Up to and including the line with "Dimension (1175, 622)", please set down the entries below exactly, starting from the first line.

[Stored dataset items]
----
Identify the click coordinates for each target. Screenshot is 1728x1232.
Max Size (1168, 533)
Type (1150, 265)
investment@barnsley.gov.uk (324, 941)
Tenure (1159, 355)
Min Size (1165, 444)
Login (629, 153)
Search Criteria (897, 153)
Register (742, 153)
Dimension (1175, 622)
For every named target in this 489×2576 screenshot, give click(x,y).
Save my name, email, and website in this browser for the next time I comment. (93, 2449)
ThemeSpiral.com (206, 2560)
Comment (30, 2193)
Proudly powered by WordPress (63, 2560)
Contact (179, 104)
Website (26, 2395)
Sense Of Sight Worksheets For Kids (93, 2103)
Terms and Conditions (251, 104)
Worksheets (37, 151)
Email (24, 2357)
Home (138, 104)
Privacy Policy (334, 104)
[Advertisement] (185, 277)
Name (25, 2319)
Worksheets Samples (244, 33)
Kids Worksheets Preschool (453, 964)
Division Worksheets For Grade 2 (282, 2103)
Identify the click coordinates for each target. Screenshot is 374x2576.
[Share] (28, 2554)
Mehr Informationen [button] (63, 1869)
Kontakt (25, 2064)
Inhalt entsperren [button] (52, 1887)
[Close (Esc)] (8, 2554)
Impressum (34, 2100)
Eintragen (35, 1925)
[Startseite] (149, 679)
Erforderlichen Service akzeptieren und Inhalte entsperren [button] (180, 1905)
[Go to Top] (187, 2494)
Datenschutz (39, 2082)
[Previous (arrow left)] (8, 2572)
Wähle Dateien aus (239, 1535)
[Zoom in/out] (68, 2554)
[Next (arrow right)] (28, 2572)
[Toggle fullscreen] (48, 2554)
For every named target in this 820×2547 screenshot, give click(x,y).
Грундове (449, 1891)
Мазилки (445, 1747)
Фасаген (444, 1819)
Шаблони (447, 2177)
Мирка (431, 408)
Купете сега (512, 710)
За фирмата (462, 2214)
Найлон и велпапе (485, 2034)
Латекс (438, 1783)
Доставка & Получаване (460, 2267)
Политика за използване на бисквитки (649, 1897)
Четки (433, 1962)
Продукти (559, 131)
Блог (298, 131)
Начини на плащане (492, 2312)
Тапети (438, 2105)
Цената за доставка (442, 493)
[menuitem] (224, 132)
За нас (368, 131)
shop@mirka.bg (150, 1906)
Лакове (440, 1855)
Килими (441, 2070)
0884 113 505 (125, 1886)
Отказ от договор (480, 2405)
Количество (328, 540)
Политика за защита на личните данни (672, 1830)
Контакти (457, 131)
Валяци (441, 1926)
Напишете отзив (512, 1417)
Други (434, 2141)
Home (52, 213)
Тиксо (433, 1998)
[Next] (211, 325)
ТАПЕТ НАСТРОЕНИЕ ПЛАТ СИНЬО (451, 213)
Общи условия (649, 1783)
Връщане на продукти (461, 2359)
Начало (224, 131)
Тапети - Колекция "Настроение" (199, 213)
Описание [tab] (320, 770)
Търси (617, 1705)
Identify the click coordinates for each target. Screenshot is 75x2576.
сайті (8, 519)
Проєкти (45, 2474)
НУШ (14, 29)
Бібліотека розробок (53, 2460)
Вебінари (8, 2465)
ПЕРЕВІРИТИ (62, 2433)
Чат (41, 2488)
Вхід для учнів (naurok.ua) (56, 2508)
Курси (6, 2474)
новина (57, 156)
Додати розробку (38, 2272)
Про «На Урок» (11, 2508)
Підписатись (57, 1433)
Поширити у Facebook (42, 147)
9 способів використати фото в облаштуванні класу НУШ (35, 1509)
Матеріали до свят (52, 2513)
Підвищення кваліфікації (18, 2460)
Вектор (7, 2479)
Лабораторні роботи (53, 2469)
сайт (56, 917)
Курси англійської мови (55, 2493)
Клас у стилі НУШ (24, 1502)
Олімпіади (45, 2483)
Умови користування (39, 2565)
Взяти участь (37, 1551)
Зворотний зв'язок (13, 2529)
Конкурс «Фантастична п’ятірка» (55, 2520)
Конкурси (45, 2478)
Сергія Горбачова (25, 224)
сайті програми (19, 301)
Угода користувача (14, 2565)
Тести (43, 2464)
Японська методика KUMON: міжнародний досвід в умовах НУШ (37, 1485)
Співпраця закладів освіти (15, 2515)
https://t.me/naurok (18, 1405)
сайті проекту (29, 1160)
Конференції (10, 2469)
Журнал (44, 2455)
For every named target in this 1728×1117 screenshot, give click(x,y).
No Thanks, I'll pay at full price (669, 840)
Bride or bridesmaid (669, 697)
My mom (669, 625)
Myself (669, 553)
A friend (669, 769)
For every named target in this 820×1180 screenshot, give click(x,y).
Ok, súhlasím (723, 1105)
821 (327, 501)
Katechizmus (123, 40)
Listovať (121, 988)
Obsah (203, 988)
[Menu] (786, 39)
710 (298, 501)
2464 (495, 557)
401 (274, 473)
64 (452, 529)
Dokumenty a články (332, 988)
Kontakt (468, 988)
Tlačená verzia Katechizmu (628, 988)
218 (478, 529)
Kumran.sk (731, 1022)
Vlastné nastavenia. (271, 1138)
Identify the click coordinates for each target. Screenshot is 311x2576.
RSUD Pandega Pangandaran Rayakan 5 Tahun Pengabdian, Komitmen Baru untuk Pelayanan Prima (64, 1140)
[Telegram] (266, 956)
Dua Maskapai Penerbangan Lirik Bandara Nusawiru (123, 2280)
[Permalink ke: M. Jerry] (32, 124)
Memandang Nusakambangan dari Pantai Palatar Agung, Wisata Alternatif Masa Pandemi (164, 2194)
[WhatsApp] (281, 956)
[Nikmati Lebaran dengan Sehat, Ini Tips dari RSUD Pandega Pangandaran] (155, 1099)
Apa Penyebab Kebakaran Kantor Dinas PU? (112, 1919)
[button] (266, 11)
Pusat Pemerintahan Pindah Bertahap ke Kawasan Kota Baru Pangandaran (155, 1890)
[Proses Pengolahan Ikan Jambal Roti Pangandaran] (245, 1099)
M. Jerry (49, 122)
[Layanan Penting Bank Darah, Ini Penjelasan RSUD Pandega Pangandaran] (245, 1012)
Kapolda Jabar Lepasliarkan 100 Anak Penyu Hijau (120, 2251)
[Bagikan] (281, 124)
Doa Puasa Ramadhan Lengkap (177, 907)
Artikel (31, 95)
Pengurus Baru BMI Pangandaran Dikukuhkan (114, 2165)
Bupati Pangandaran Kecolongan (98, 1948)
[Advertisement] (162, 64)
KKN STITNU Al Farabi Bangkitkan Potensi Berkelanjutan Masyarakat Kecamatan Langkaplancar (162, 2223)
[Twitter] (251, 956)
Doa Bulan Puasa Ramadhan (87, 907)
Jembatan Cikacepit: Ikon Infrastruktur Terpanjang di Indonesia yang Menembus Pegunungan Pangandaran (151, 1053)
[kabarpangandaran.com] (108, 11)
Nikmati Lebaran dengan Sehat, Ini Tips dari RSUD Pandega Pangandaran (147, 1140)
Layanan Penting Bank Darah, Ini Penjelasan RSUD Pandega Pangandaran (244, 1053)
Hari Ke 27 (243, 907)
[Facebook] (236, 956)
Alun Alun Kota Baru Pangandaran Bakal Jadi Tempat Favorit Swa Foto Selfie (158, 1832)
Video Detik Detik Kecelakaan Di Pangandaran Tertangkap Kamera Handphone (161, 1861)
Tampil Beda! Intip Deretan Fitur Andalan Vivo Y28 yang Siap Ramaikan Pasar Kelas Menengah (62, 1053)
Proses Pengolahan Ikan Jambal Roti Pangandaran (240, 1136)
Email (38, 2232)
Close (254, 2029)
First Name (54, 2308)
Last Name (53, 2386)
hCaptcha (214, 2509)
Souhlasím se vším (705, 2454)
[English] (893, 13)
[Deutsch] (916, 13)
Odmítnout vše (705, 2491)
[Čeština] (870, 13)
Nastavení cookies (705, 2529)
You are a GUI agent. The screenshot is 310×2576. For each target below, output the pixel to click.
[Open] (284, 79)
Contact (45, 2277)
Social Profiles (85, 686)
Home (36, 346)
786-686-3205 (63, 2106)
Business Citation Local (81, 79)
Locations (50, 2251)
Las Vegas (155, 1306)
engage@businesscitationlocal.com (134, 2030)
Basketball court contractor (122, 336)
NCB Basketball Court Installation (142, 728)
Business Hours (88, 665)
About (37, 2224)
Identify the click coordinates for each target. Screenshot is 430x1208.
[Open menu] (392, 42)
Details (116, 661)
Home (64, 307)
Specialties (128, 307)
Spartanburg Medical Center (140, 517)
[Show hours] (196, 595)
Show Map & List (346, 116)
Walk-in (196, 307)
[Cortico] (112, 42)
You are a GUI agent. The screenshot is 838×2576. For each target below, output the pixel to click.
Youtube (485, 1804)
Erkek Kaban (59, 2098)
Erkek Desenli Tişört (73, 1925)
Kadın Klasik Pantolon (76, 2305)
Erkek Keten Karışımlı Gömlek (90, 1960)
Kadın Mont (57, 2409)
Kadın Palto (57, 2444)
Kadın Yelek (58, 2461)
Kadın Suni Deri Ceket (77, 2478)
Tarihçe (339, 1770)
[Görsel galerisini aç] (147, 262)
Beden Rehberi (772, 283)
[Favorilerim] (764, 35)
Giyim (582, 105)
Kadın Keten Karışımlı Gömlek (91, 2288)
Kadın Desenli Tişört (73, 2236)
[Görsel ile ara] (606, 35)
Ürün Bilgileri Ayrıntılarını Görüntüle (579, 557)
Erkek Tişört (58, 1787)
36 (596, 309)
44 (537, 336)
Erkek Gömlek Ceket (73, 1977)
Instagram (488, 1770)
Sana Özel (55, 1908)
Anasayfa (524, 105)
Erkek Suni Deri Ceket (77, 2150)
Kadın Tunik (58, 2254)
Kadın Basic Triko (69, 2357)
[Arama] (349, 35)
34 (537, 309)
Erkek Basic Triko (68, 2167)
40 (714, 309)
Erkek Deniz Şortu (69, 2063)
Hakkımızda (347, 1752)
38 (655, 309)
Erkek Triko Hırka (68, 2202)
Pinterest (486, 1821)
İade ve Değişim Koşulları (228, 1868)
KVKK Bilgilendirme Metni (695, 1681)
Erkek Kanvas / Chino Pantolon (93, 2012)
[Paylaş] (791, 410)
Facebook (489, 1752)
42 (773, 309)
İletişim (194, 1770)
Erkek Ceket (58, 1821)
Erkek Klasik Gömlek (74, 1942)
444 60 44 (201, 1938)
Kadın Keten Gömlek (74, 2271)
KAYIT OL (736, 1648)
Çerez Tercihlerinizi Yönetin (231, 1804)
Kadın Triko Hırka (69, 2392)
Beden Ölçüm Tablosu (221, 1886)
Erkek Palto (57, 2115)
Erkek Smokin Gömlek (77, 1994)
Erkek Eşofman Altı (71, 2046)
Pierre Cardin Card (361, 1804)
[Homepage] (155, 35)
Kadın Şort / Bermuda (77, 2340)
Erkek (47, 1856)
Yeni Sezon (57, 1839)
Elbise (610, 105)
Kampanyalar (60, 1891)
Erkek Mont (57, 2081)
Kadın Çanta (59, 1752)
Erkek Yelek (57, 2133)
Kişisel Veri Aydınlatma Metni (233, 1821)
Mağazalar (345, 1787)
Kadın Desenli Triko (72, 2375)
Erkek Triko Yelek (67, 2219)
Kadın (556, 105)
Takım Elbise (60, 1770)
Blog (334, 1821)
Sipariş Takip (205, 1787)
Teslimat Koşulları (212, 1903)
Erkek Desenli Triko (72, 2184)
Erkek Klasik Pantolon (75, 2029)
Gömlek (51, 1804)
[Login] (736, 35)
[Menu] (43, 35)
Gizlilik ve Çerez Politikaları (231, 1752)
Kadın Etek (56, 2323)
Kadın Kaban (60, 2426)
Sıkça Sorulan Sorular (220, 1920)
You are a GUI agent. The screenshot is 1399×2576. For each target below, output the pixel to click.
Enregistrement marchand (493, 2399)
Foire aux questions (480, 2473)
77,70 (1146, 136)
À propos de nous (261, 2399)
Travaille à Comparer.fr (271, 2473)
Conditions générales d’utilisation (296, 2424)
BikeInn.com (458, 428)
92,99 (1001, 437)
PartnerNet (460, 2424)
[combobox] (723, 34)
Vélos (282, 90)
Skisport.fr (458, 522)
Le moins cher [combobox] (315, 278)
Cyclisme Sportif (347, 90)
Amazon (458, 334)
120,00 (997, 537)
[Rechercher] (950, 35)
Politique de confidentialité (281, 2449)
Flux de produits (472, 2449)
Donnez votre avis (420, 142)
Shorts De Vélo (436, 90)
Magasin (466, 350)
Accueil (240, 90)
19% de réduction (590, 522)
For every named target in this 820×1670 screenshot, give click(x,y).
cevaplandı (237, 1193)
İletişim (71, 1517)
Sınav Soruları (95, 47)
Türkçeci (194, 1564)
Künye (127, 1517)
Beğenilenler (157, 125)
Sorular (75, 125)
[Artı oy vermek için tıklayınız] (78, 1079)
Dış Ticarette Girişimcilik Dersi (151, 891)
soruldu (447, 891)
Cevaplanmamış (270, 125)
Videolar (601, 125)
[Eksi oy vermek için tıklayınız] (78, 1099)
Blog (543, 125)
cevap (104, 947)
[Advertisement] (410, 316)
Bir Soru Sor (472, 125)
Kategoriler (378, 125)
----
Task result:
Identify the click coordinates for each target. Screenshot is 1728x1232.
Max Size (1168, 533)
Type (1150, 265)
investment@barnsley.gov.uk (324, 941)
Tenure (1159, 355)
Min Size (1165, 444)
Login (629, 153)
Search Criteria (897, 153)
Register (742, 153)
Dimension (1175, 622)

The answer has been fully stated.